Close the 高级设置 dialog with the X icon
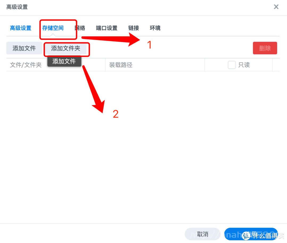Screen dimensions: 287x243 [276, 7]
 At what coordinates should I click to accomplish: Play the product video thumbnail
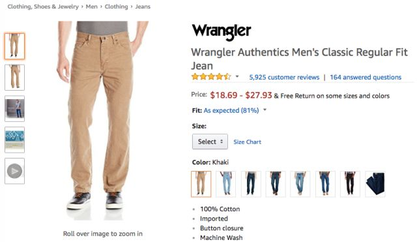click(14, 171)
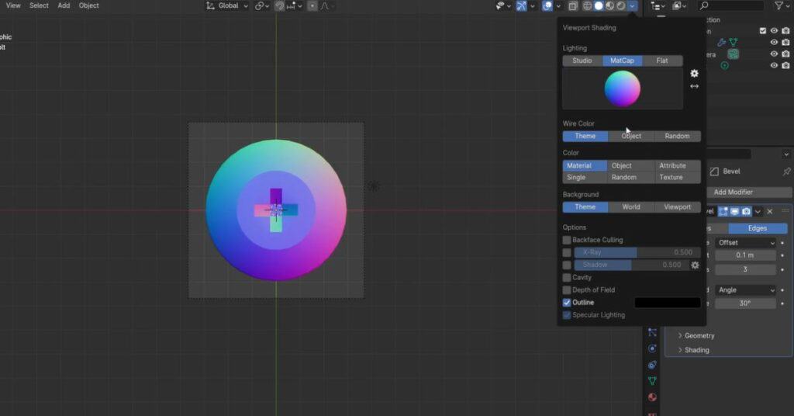Toggle snapping magnet icon in header
794x416 pixels.
tap(279, 6)
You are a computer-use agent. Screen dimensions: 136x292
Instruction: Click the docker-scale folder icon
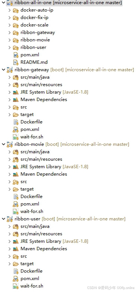[x=16, y=25]
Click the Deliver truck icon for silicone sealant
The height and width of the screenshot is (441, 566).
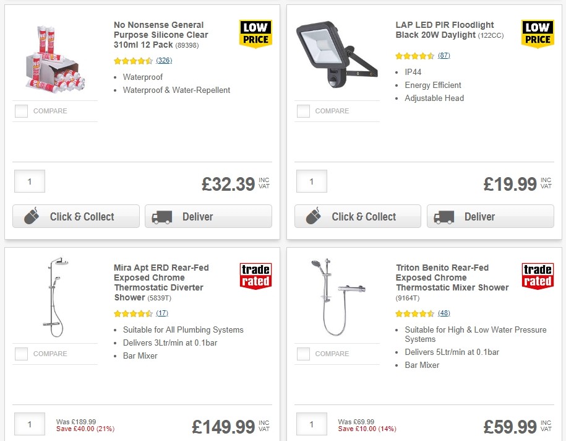pyautogui.click(x=161, y=217)
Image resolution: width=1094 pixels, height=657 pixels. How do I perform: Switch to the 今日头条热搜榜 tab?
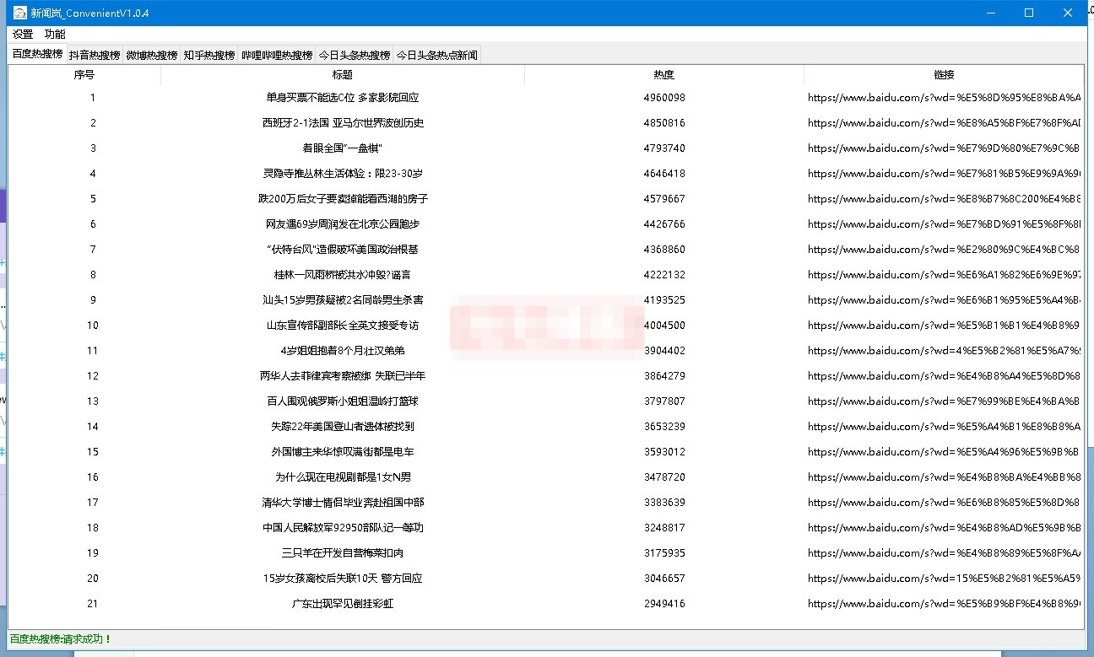tap(355, 56)
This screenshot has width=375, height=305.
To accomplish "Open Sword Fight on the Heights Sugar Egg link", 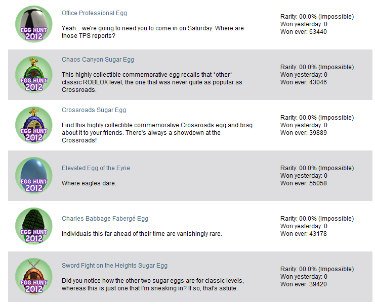I will coord(114,266).
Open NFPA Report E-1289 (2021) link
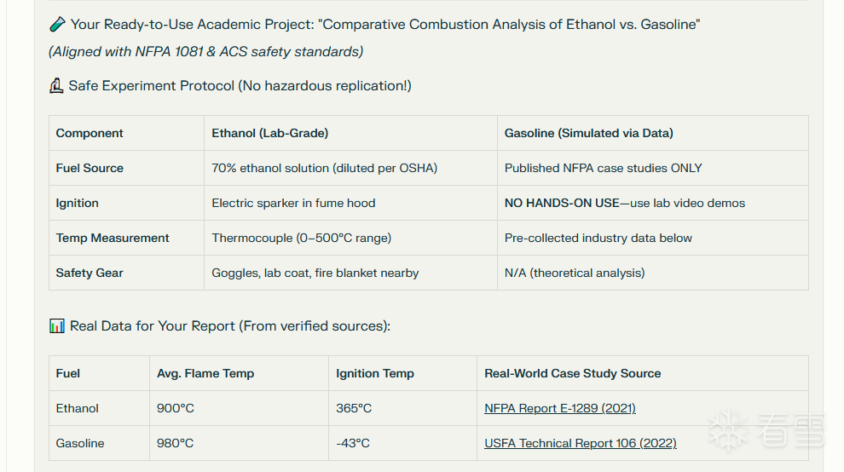 pos(559,408)
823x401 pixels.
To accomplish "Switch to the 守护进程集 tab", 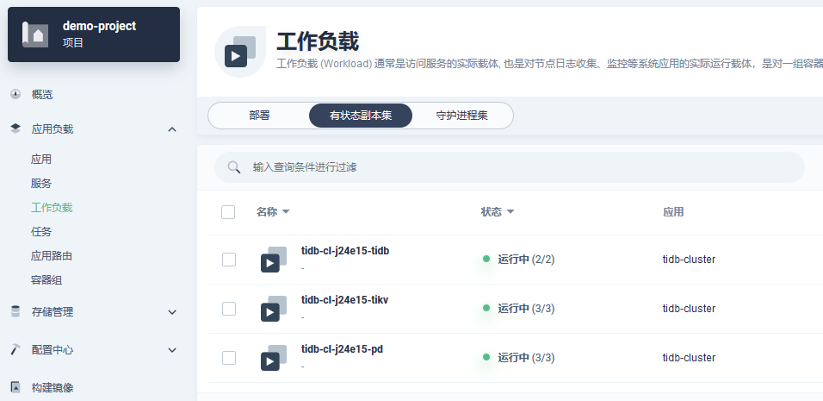I will click(x=462, y=115).
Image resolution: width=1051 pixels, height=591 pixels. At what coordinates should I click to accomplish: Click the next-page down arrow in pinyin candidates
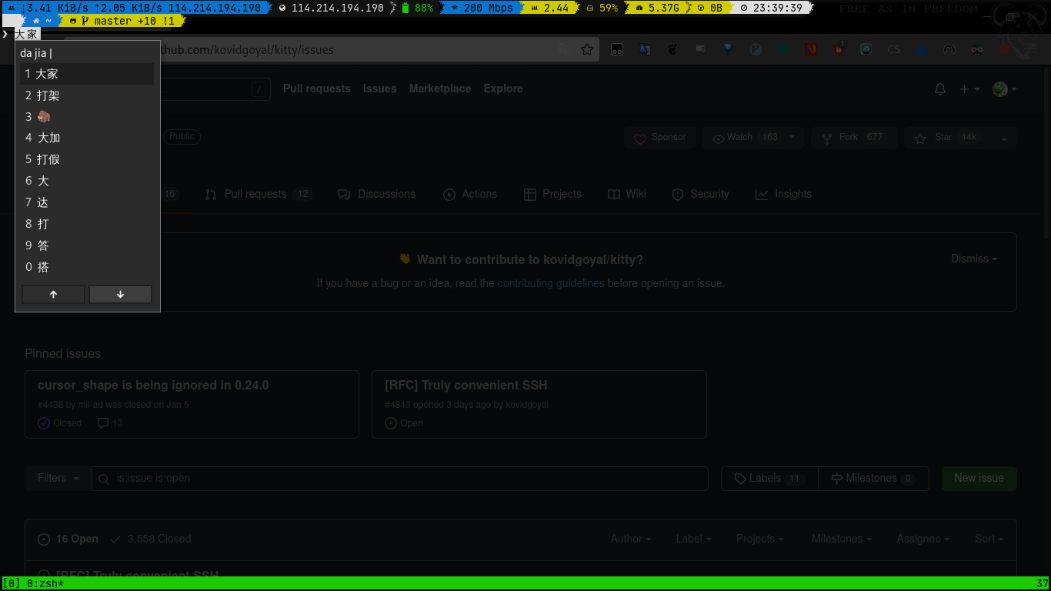pos(120,294)
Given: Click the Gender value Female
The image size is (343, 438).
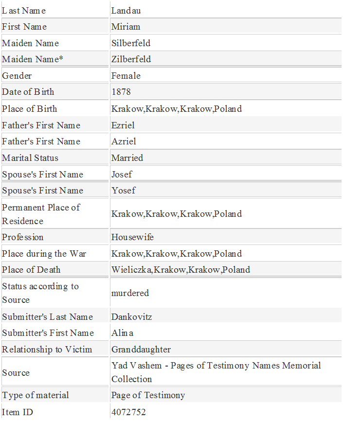Looking at the screenshot, I should 126,76.
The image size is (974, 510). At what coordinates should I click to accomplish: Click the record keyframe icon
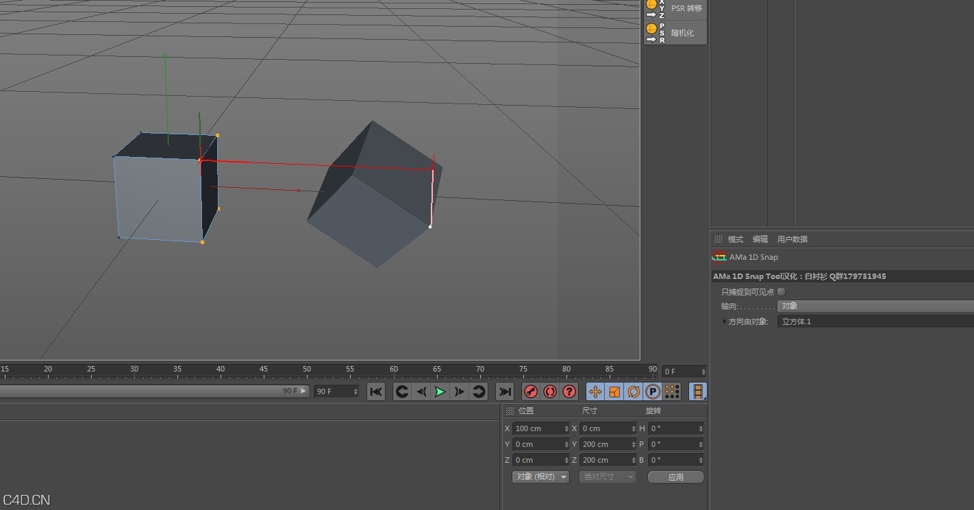click(x=531, y=391)
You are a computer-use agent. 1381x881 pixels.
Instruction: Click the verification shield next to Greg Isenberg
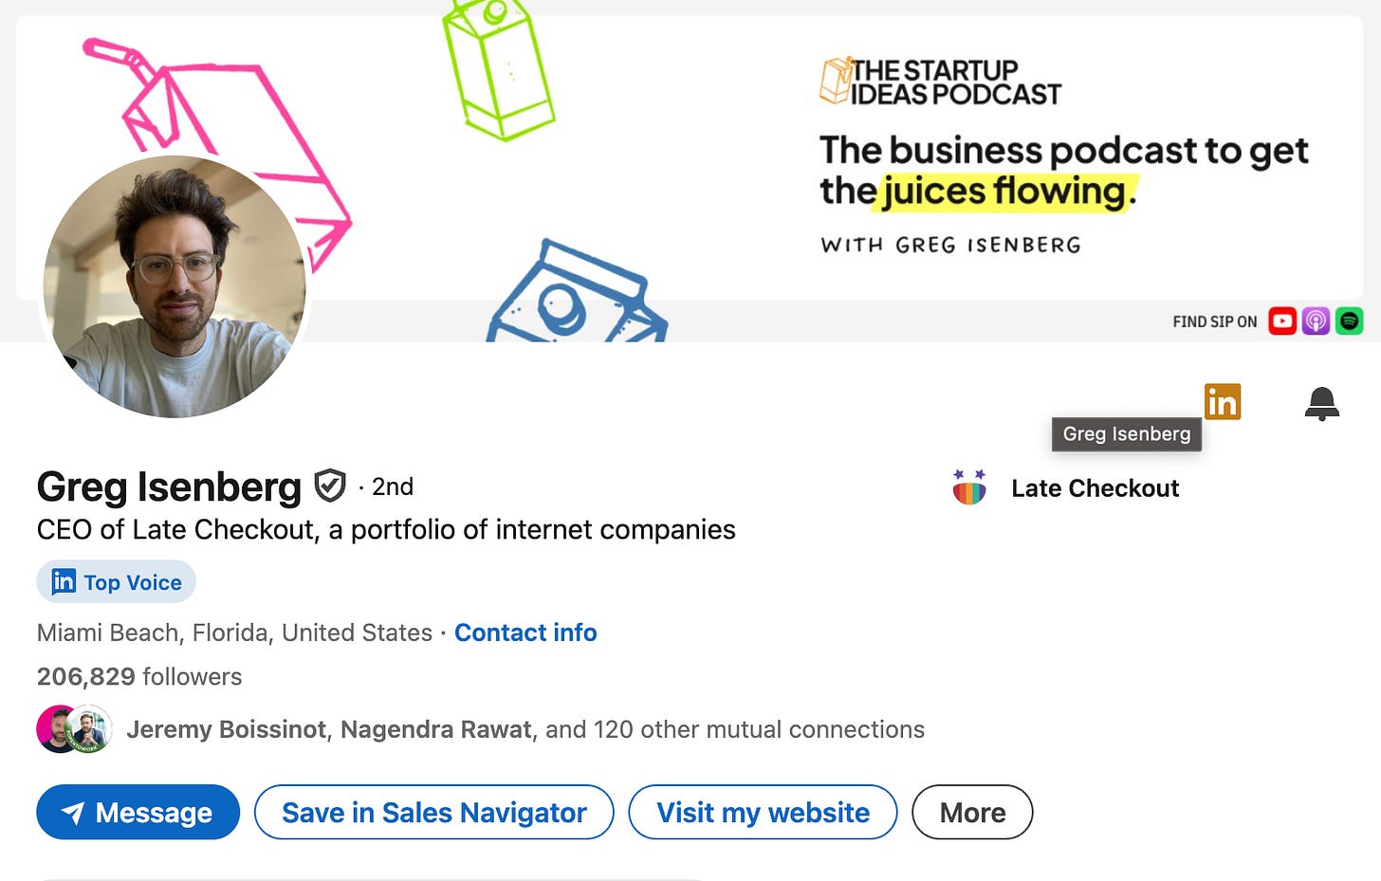331,486
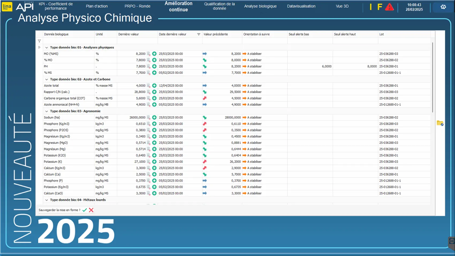Click the filter funnel icon in filter row

coord(39,41)
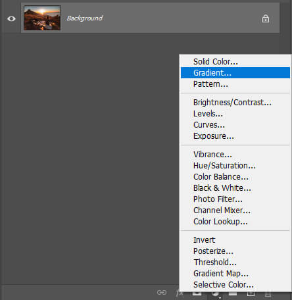Add a Curves adjustment layer
Image resolution: width=292 pixels, height=300 pixels.
(x=209, y=125)
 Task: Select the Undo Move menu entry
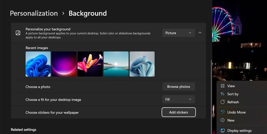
---+---
▸ **WHAT YOU WILL DO**:
The answer must consist of each line from the entries that contains the string "agent".

▸ **OUTPUT FOR THIS TASK**:
You are a computer-use agent. Screen dimensions: 136x292
You are a computer-use agent. 1381x881 pixels.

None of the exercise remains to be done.